The Current Research
The authors of this meta analysis had two key questions they wanted to answer:
- Does the pooled effect indicate a significant VO2 max improvement in the combined HIIT and hypoxic conditions? (I.e. does high intensity interval training at altitude improve VO2max to a greater extent than training at sea level.
- How do subgroup differences such as hypoxic type, training status, training week, and sex influence theVO2 max of middle- and long-distance athletes? (I.e. who may benefit the most and how should we use altitude)
What They Did
To answer these questions, the authors took the raw data from 6 studies and pooled the data, allowing them to run new analyses to answer the above questions. This may not seem like lots of papers, but the authors were very strict on the quality of the paper and their inclusion critera so as to reduce risk of bias and low methodological quality. For reference, that reduced the number of eligible papers from 1183 to the final 6! In total, it yielded a total sample size of 116 runners.
What They Found
The headline from the paper is undoubtedly the finding that interval training in hypoxic conditions improves VO2max to a greater extent than training at sea level. Individual studies included in the meta-analysis reported VO2 max improvements ranging from 4.4% to 13.6% in hypoxic training groups, while normoxic training groups showed increases from 1% to 8.3%, and in some cases, reductions. The authors argued that the additional physiological stress of hypoxia leads to the improvements in VO2max, by stressing the system’s ability to take in, supply and use oxygen.
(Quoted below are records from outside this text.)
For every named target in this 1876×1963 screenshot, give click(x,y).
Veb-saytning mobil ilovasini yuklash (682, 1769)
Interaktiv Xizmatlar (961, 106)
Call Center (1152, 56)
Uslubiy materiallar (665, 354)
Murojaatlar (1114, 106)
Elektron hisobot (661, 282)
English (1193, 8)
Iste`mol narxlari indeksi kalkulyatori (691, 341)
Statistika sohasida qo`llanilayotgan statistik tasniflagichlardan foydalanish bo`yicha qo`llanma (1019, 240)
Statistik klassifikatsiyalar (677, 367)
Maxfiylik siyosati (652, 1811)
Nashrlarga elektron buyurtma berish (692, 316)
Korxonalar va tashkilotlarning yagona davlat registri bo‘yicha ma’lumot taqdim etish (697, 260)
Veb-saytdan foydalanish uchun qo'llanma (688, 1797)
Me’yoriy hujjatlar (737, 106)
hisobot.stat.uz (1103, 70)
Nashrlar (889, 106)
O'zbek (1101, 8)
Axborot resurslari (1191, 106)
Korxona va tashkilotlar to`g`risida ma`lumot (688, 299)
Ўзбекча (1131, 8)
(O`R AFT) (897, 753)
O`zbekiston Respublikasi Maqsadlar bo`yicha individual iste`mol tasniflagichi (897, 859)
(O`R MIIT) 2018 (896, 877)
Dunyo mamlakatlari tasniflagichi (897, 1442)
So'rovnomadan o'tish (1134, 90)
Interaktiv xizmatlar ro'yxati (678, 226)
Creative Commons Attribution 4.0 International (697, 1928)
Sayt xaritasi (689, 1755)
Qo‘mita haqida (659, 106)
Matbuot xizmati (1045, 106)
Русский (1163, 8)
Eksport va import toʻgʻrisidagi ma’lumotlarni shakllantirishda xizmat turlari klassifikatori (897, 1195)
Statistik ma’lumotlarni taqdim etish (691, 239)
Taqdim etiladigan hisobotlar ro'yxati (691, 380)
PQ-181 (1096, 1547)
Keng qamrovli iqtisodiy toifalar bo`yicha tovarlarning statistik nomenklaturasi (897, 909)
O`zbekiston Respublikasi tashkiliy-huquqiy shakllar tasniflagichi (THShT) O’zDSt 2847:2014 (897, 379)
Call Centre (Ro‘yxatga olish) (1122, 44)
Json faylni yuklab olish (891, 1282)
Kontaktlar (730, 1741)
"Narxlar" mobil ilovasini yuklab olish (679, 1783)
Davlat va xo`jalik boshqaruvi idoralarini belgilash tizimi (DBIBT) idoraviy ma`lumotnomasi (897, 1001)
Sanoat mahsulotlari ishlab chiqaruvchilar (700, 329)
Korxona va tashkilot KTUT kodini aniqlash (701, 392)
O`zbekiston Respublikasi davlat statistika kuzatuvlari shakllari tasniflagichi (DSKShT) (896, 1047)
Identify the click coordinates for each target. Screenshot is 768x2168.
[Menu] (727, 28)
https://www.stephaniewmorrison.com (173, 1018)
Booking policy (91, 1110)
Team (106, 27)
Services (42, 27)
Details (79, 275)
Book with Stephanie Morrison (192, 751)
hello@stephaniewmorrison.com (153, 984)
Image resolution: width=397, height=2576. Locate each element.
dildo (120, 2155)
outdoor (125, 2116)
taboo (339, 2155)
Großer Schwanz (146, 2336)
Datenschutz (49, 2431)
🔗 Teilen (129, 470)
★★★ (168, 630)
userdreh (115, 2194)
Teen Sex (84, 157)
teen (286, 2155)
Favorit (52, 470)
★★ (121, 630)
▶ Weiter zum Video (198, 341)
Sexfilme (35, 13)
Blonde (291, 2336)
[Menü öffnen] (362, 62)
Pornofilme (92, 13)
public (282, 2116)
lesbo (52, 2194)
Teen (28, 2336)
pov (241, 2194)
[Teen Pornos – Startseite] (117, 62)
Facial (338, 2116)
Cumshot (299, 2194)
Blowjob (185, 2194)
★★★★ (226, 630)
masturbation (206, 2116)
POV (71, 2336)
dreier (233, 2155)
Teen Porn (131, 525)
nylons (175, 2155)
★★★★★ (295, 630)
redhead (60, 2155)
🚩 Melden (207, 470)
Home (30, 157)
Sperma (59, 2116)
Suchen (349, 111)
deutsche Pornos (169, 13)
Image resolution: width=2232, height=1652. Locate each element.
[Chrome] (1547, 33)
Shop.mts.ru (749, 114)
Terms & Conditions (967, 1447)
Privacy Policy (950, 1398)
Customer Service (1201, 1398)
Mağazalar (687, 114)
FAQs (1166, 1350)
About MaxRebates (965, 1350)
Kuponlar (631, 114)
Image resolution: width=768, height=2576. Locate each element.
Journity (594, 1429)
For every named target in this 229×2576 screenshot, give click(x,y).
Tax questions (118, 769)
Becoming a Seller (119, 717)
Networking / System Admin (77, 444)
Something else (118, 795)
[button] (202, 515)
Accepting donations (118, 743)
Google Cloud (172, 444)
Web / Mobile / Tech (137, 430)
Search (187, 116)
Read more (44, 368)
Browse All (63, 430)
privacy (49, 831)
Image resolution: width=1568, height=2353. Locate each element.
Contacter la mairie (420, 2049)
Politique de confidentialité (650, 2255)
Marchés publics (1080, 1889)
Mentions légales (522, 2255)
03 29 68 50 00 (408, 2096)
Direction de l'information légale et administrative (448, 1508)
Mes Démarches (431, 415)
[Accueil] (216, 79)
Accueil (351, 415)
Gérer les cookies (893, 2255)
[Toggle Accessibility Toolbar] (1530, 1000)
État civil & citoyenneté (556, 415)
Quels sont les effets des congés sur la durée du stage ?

Subgroup analyses did not reveal any major differences when considering the type of hypoxia (hypobaric vs. normobaric), training status (trained vs. highly trained), intervention week (duration of the intervention), and sex. That means these factors were not significantly related to the overall pooled effect size on VO2 max improvement in middle- and long-distance athletes, however the authors did note that it is possible these sub groups were still slightly underpowered to detect small effects.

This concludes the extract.